In view of urgent contemporary questions, Rahner had previously sought to re-appropriate Catholic tradition through a dialectical discussion with scholastic theology and the dogmatic tradition. He probed the implication of these studies and began to write more programmatically on the correlation between theology and anthropology within the historical process. In a world that is always and everywhere invited to union with God (the "supernatural existential,") he argued, responsible theology must conduct a continuing transcendental reflection on the structural conditions of possibility for salvation. In Schriften IV (1960) he published seminal essays on mystery, the Incarnation, the theology of symbol, and the hermeneutics of eschatological assertions. An analogy of transcendence unifies these essays materially, envisaging history as a response to the Holy Mystery that draws the world toward eternity through self-communication in Word and Spirit. In the essays of Schriften V (1962), the analogy was significantly broadened by his discussion of evolutionary science, world religions, and utopian views of the future.
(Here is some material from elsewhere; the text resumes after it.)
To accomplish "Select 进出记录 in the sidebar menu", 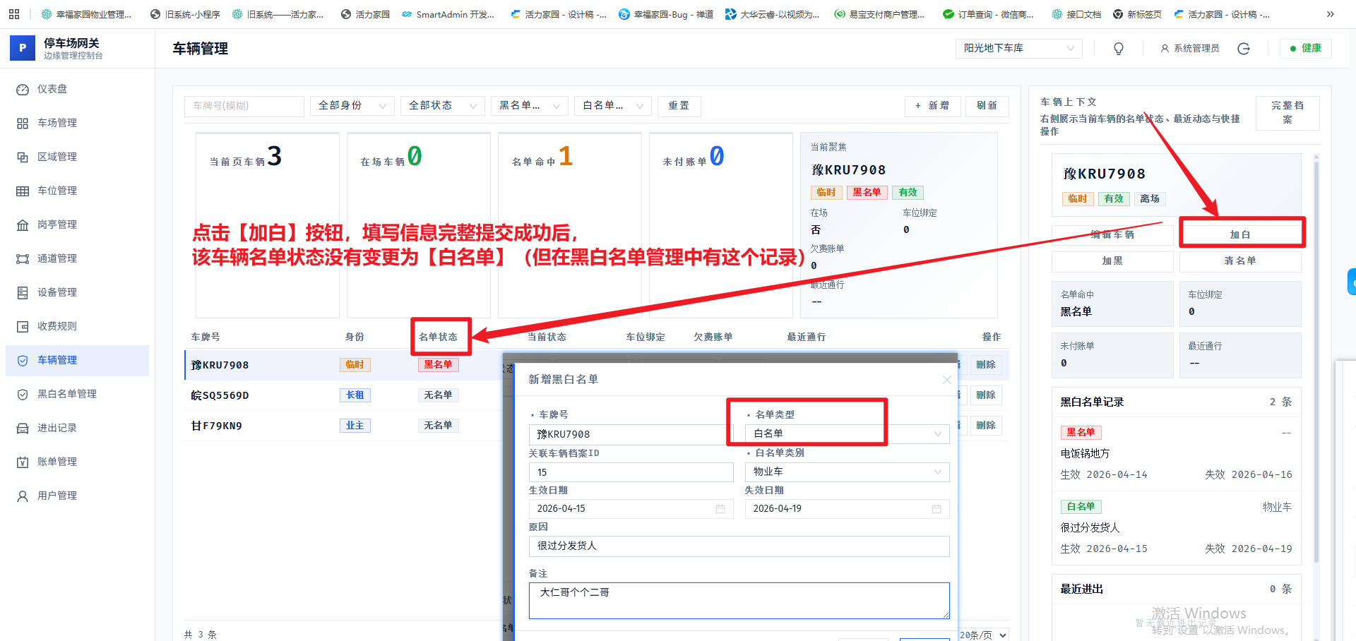I will pos(57,428).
Schriften VI (1966) continued his effort to express the Church's new self-understanding in a secularized, pluralistic world.
In these same years Rahner published major essays in pastoral theology (Sendung und Gnade 1959; English translation, Mission and Grace 1963) and gathered a new collection of essays in spirituality (Schriften VII 1967). In 1962 he helped to draft a plan for the Handbuch der Pastoraltheologie, which subsequently appeared in five volumes (1964–72) with Rahner as one of its editors. With Heinrich Schlier he conceived the series of Questiones Disputatae (1958 ff.) in which appeared some of his own most original contributions on the inspiration of Scripture, the theology of death, the prophetic mission of the Church, the relation between episcopacy and papal primacy, and the renewal of the diaconate. Rahner was a founding member of the editorial committee that planned Concilium, chaired its section on pastoral theology, and with Edward Schillebeeckx edited its first issue in 1965. With Adolf Darlap he planned Sacramentum Mundi and then supervised its German edition (4 v. 1967–69).
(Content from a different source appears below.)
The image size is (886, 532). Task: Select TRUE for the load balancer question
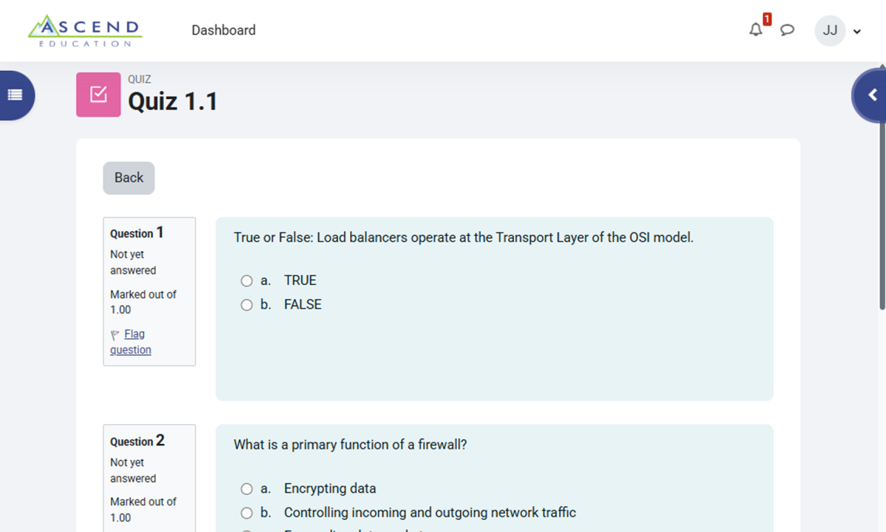pos(247,281)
Late Development. When it appeared that Rahner would be unable to direct doctoral students in theology at Munich and also that there were hopes for collaborating on serious reform of theological education elsewhere, he accepted the University of Münster's invitation to become Ordinary Professor of Dogmatics and the History of Dogma and moved to the Westphalian capital in the summer semester of 1967. His years at Münster were fruitful ones during which he continued to reflect on Roman Catholicism's efforts to appropriate Vatican II and developed his response to critics who found his own theological anthropology reductionistic (Hans Urs von Balthasar) or politically impractical (Johann Baptist Metz). Reflecting on the historical concreteness of Christianity and its social responsibility, three further volumes of the Schriften (1967, 1970, 1972) offer important insights on theology's place in the human search for meaning; careful situational analysis as a requirement for religious authenticity; the need for a contemporary introduction (mystagogy) to the experience of God; a new understanding of Jesus as humanity's way to God (Christology from below); and reform of the Church as a declericalized, more democratic and socially critical community of service to the world.
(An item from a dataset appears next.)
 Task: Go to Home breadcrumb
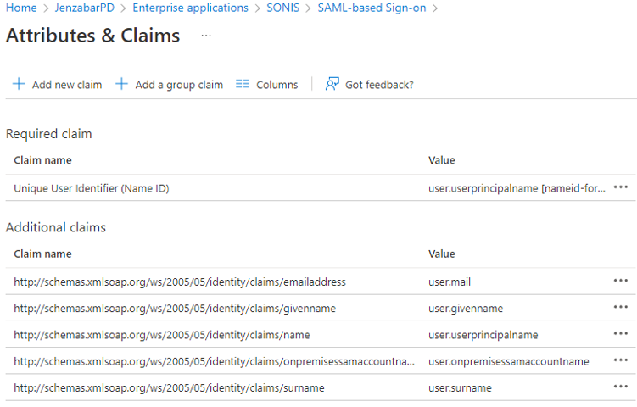[20, 8]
Retiring to Munich in 1971, Rahner first lived at the Jesuit writers' residence near Nymphenburg. His major project there was the preparation of his Grundkurs or "Introduction to the Idea of Christianity" (1976; English translation, Foundations of Christian Faith 1978). Though not an adequate synthesis of his thought, the book does present his typical approach to central topics of Christian doctrine. In the years immediately before it, he published several briefer works on Church reform (1972) and on an ecumenical understanding of Church office (1974), as well as Schriften XI (1973), which gathers his early studies on the practice and theology of penance, and Schriften XII (1975), which centers on the doctrine of the Holy Spirit. Having participated in the first planning of Mysterium Salutis (5 v. 1965–76), he continued to contribute major articles to that new, historically conceived dogmatic theology.
Final Dialectic. After moving to the Berchmanskolleg in Munich and living there for several years, Rahner returned again to Innsbruck and made it his final residence (1981–84). Between 1976 and 1984 he lectured and wrote vigorously, publishing four more volumes of the Schriften (v. XII–XVI: 1978, 1980, 1983, 1984); a new edition of his Dictionary of Theology (1976); moving essays on prayer (1977), love of neighbor and love of Jesus (1981, 1982); and a dialogical apology for contemporary faith, co-authored with Karl-Heinz Weger (1979). He was also represented by several anthologies, one of which, The Practice of Faith (1982), also serves well as a general introduction to his thought. He continued his editorial involvements and, fortunately, allowed himself a new candor in his autobiographical reflections.
Although his final years are remarkably consistent with his previous career, significant developments nevertheless do occur in his consolidation of a thoroughly historical Christology; in his proposal for a "universal pneumatology" that might precede Christology in the future; in his arguments for a truly world church and his pleas for ecumenical seriousness; in a series of moral essays on the virtues required of late twentieth-century Christians. Throughout the writings of this last phase, Rahner noted the deepening relativism and skepticism in European culture and attempted to address it. "The old schoolmaster," as he styled himself, also became disturbingly frank about the climate of the Catholic Church, which he had served all his life and would serve to the end.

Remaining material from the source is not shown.